== RECORDED DATA

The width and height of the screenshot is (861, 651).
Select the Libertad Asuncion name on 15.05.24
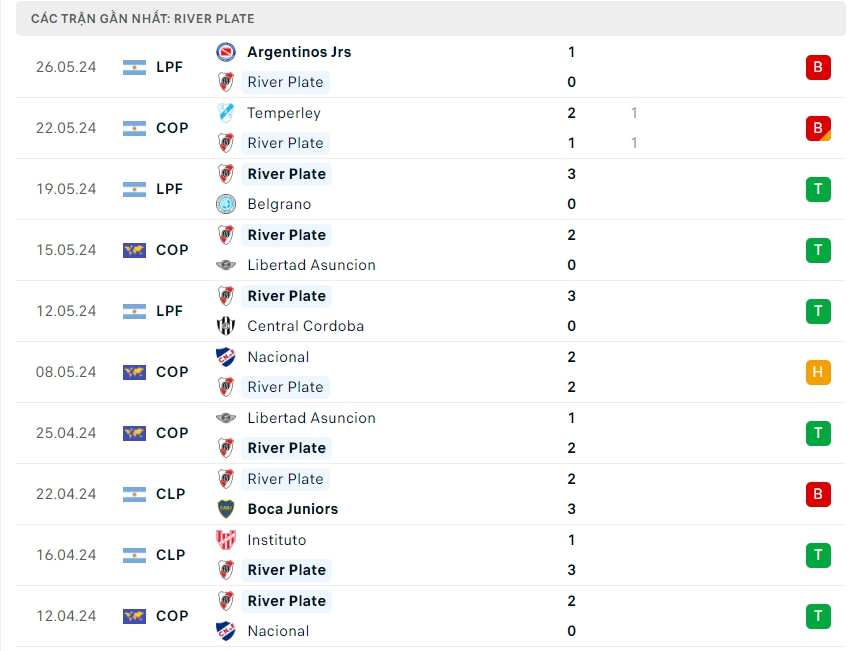point(311,265)
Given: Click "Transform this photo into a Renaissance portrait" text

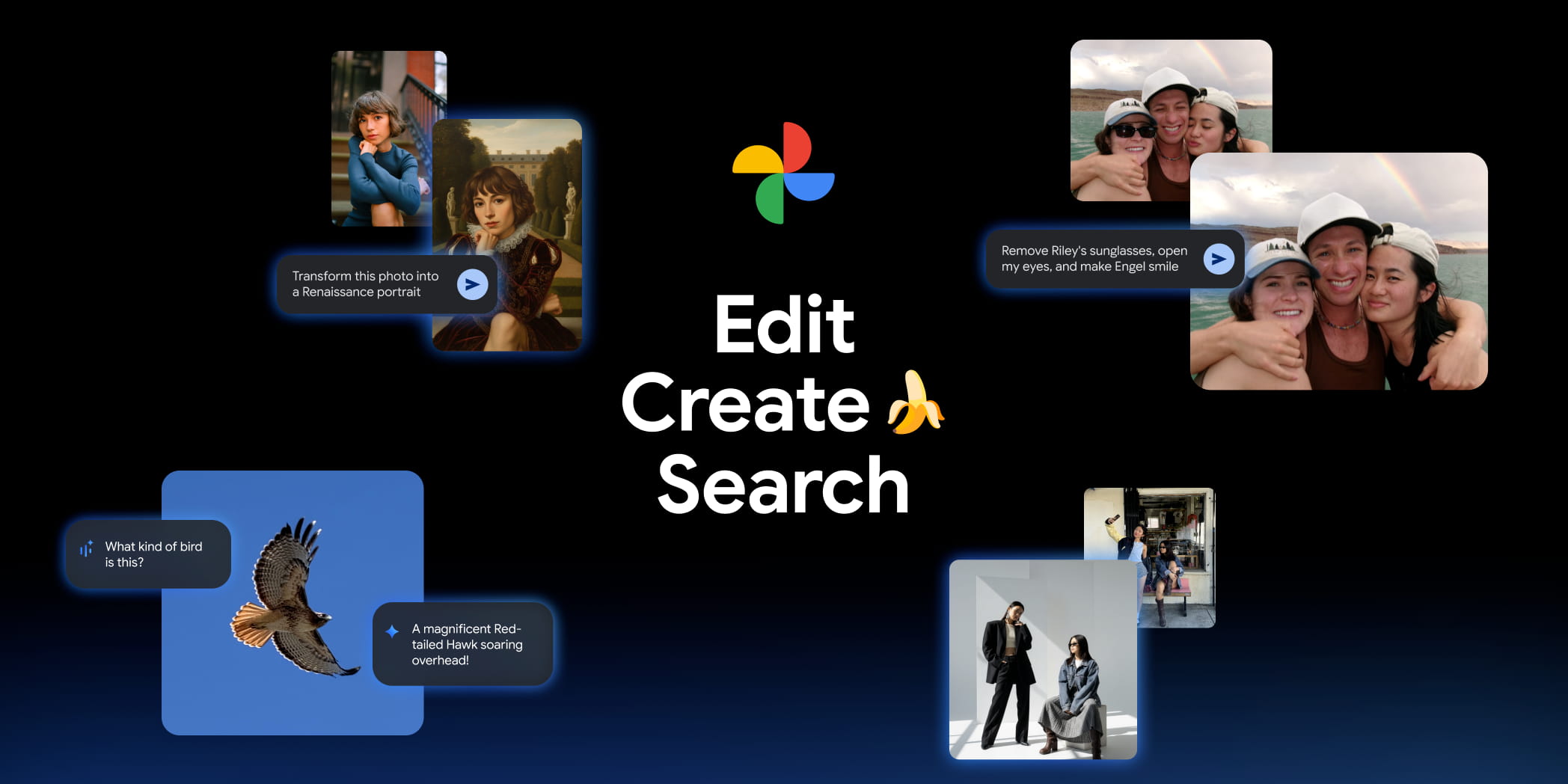Looking at the screenshot, I should click(365, 284).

====

> [TASK INSTRUCTIONS]: Starting with the line that contains "this photo into" and going on through the end of the material, give those lines again with "Renaissance portrait" swapped for "watercolor painting" and everything else unchanged. Leave the pictures out of your answer.

> [WRITTEN SOLUTION]:
Given: Click "Transform this photo into a watercolor painting" text

Looking at the screenshot, I should click(365, 284).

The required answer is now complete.